- _THE DATA_
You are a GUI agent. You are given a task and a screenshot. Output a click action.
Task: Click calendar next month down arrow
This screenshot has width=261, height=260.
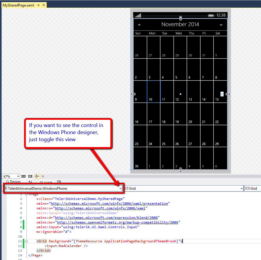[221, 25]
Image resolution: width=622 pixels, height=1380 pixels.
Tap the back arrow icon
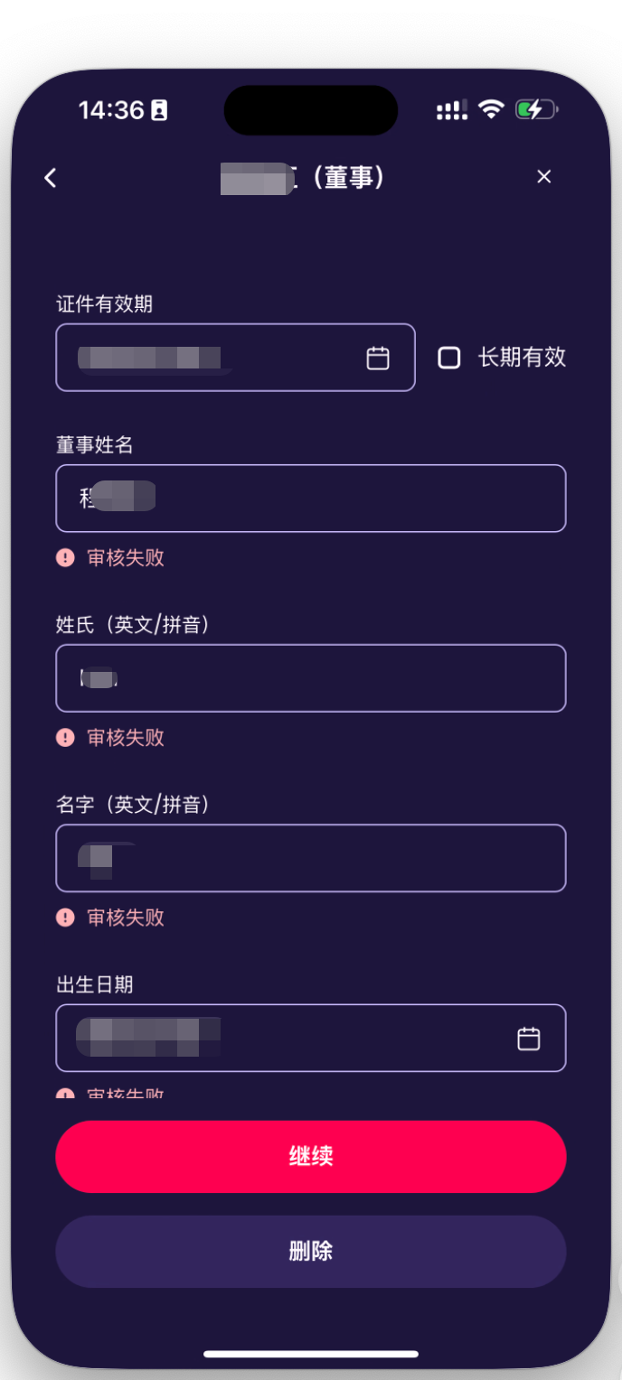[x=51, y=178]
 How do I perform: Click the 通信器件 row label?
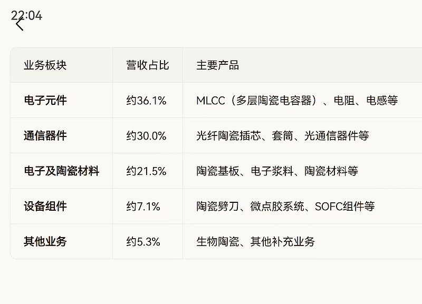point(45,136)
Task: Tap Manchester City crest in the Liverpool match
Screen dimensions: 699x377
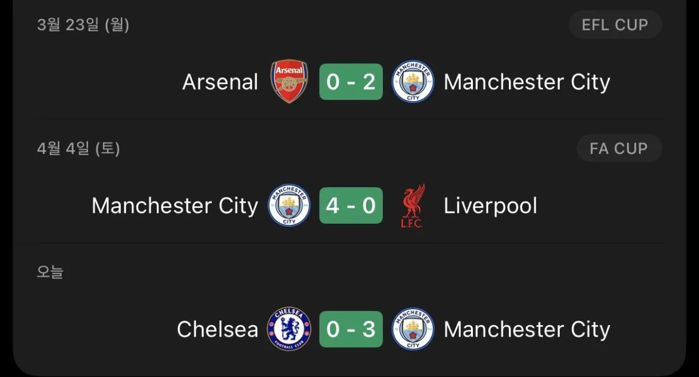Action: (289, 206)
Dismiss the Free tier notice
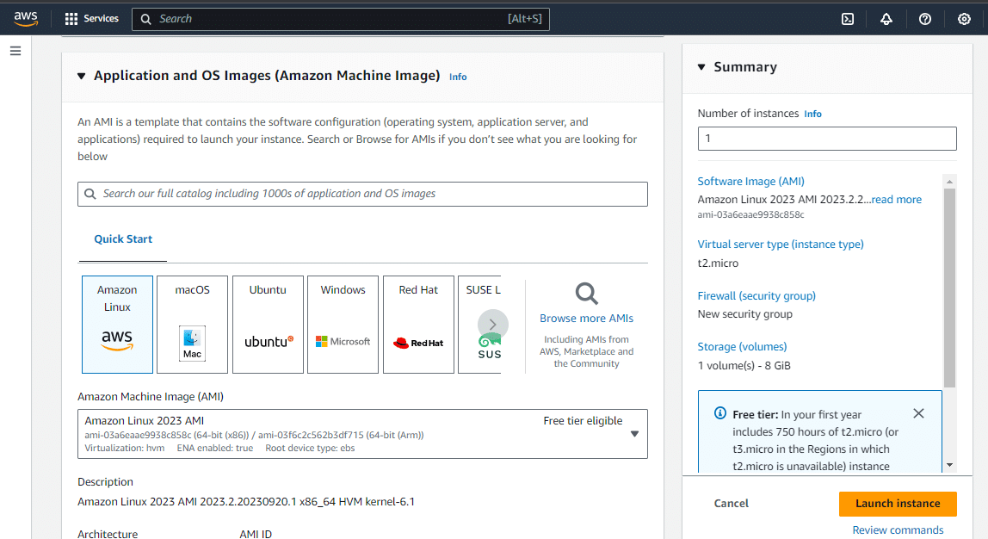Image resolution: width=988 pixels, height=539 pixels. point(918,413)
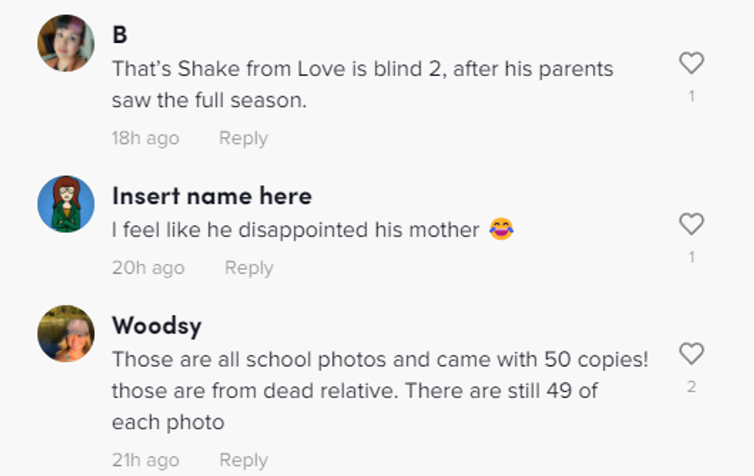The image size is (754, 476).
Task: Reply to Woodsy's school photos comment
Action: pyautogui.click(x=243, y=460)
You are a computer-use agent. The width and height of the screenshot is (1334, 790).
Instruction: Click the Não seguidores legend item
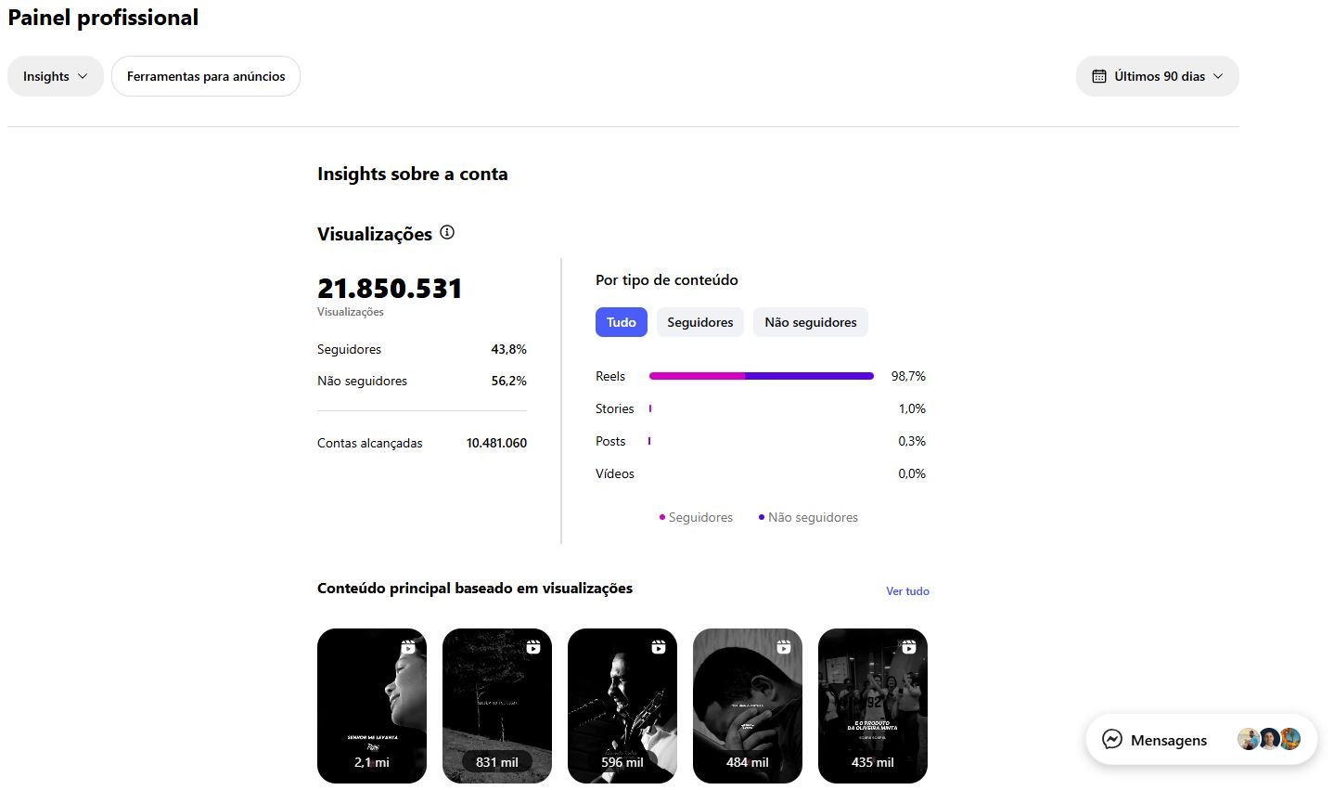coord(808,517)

- _PROMPT_
Each line above with the string "agent" should be reported in full.

- _ANSWER BELOW_
You are a GUI agent. You are given a task and a screenshot. Output a click action.
You are a computer-use agent. The width and height of the screenshot is (1334, 790).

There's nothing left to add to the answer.